- [Work item]: Find the word "agent" in the records and copy every line where it occurs.

- [Data to process]:
^^^^^^^^

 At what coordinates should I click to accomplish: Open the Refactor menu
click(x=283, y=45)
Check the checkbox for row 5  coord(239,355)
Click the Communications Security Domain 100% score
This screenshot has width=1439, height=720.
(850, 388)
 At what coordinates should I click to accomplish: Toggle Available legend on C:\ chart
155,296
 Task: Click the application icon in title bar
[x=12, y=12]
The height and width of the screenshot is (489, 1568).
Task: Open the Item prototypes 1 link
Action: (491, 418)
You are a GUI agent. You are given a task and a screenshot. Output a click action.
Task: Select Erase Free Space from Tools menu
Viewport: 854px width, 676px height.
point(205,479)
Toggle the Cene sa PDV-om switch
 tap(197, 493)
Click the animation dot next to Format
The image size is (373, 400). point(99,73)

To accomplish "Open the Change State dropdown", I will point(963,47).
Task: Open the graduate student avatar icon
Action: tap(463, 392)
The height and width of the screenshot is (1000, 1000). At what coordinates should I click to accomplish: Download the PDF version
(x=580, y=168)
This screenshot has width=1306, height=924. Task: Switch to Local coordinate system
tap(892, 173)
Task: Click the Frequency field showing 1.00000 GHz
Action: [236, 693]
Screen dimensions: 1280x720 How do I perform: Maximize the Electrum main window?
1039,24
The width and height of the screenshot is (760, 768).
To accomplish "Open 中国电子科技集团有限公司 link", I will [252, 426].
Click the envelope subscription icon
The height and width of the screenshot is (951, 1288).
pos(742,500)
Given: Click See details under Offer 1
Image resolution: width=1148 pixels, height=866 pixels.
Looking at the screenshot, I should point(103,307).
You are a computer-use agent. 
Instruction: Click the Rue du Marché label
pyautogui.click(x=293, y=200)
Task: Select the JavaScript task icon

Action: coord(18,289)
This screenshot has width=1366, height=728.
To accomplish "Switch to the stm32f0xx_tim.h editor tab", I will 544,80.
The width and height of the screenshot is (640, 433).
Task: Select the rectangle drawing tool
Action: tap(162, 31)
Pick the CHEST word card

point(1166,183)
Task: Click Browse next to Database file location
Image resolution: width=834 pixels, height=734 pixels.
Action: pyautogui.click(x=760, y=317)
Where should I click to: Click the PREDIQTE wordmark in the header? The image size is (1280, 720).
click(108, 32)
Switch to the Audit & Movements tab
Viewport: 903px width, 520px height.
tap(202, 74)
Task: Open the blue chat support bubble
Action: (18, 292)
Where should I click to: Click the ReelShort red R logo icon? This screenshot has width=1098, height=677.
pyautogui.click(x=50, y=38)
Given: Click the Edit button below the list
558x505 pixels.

^^^^^^^^

- [Output of the exercise]:
You are a GUI agent. You are given a task and a screenshot. Output a click action.
You are a computer-use agent. 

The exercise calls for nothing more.